7. Kaminhut und Wetterfahne, 2007
Das Waschhaus trug bis 2006 im östlichen Giebelfeld im Datumsfeld die Jahrzahl 1921. Sie dürfte sich auf die baulichen Massnahmen beziehen, mit denen das Waschhaus feste Einrichtungen für die Notschlachtungen erhielt. So wurde wohl damals der Raum durch Einzug einer Zwischenwand aufgeteilt; der kleinere Raum gegen Westen wurde für die Zerteilung und den Verkauf des Fleisches benutzt, während im grösseren Raum, in dem der Ofen stand, an der Decke ein Flaschenzug für das Aufhängen des Grossviehs und an den Wänden diverse Fleischhaken angebracht wurden. Damit der Verkaufsraum von der Strasse her direkt zugänglich war, wurde das rechte Fenster herausgebrochen und stattdessen die heutige zweite Tür eingefügt. Wohl ebenfalls damals erhielt dieser Raum seine gemusterten Bodenfliesen. Zudem führt wohl seit damals vom östlichen Raum eine schmale Holztreppe auf den Dachboden, was hier die Einrichtung eines mittlerweile wieder aufgegebenen Taubenschlages ermöglichte, den die Vögel durch das östliche Giebelfenster erreichen konnten.

Gemäss Überlieferung hatten die Notschlachtungen bei der Belegung des Waschhauses Nr. 46 Priorität, aber da sie in einem kleinen Dorf wie Otelfingen nicht besonders häufig vorkamen, wurde dadurch die Benutzung des Waschhauses fürs Wäschewaschen oder Schnapsbrennen nicht erheblich eingeschränkt. Entsprechend seiner Verwendung auch als offizielle Notschlachtstelle hat sich bei der älteren Bevölkerung der Name "Schlachthaus" oder "Metzg" für das Waschhaus Nr. 46 eingebürgert, obwohl hier seit den sechziger Jahren nicht mehr geschlachtet wurde und das Haus bald nur noch als Abstellraum genutzt wurde.

Für das funktionslos gewordene Häuschen zeichnete Architekt Pit Wyss aus Dielsdorf 1977 Pläne für den Umbau in eine Garage für den Mähdrescher, wofür auf der Westseite ein Tor hätte ausgebrochen und die zweite Eingangstür wieder auf ein Fenster hätte zurückgebaut werden sollen; der Umbau wurde allerdings nie realisiert.

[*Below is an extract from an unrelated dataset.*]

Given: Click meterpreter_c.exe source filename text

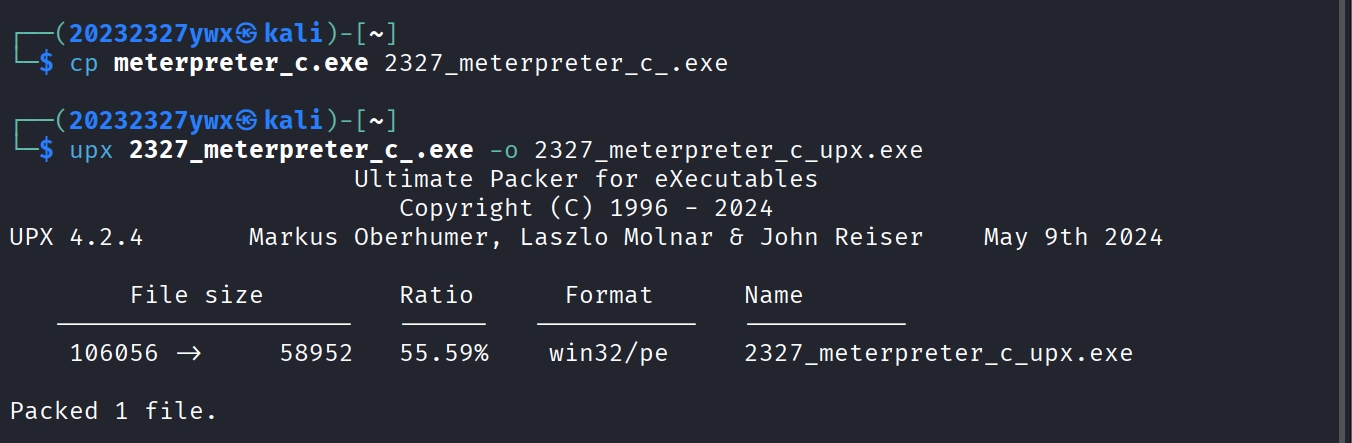Looking at the screenshot, I should (x=241, y=64).
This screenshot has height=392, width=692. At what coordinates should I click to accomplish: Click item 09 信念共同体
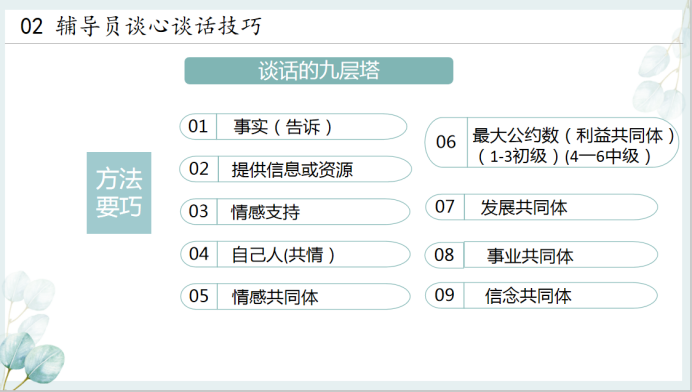pos(541,295)
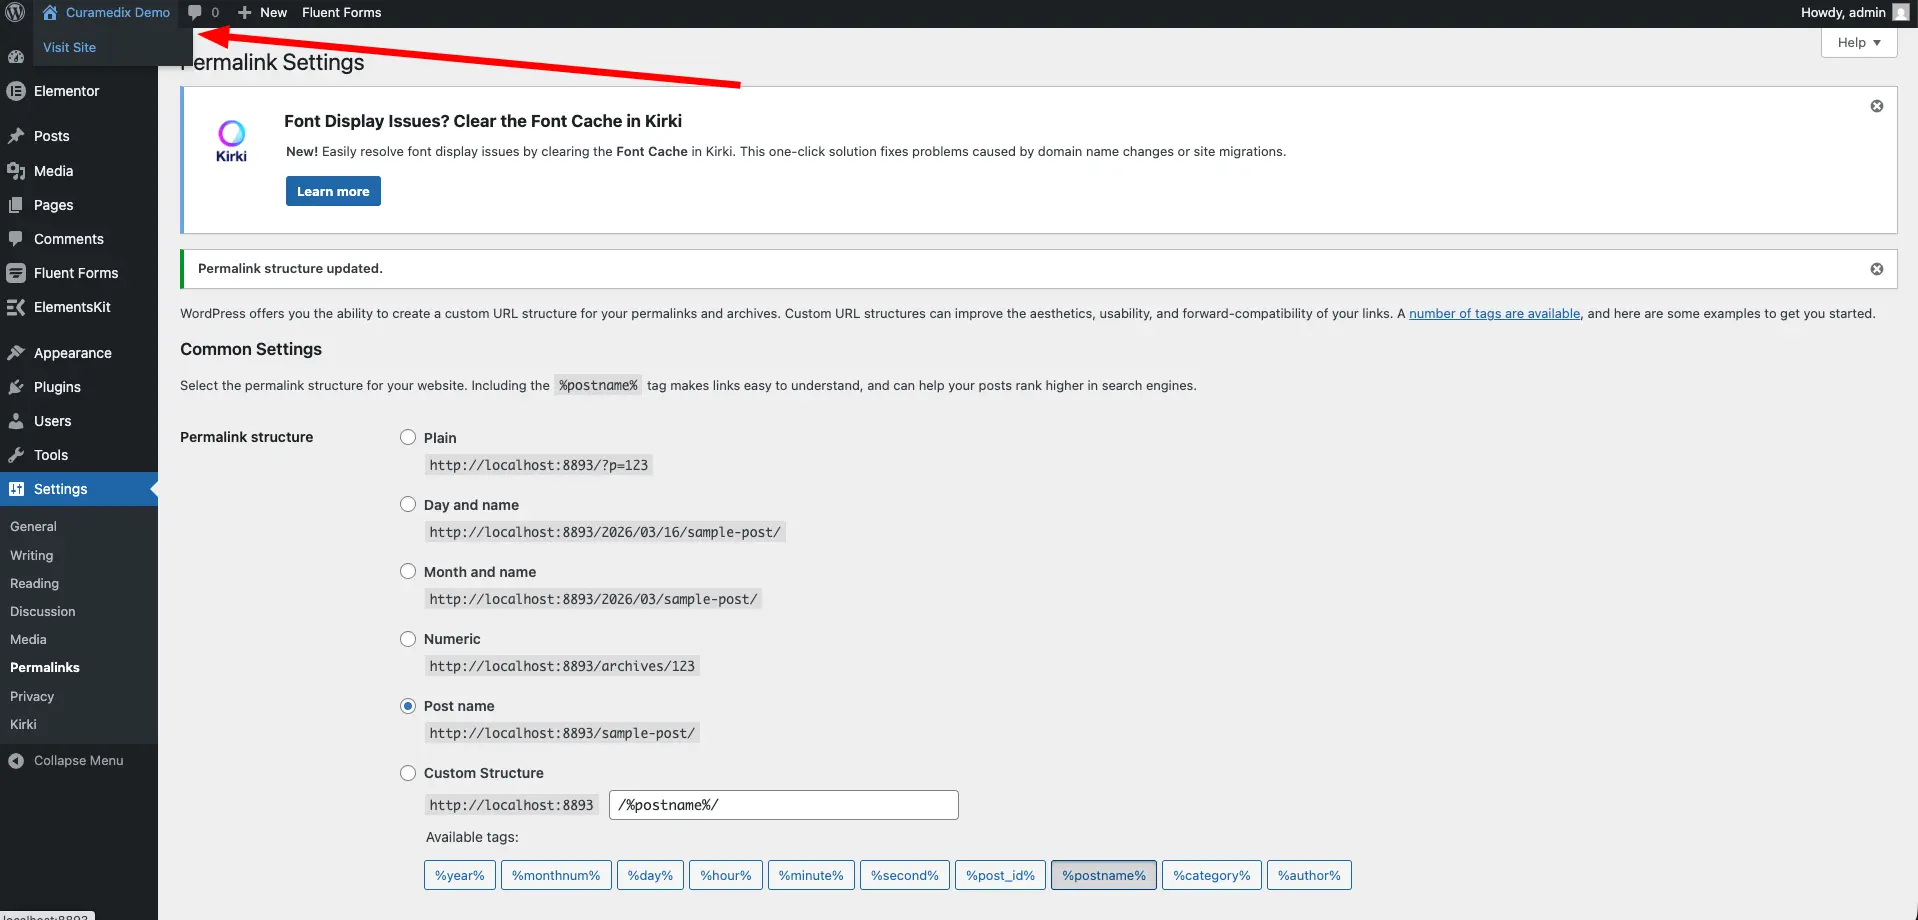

8. Umbauprojekt von Pit Wyss, 1977
Das Waschhausäussere wurde 1984 samt Inschrift renoviert. 2006 schliesslich wurde das Haus erneut frisch gestrichen und neu gedeckt und mit einem dekorativen Dachkranz versehen; das Datum 1993 im östlichen Giebelfeld erinnert an den Brand des Bauernhofes dahinter. Das Innere ist derzeit im Umbau begriffen; unter der Anleitung von Häfele Bauleitungen AG, Otelfingen, wird in Fronarbeit eine neue Holzdecke und ein neuer Boden in beiden Räumen eingezogen und eine Toilette eingebaut. Nach Vollendung des Umbaus wird das Waschhaus eine ganz neue Funktion erhalten: es wird von Fritz Zollingers 1986 gegründetem Jugendzirkus Otelli als Probenlokal benutzt werden.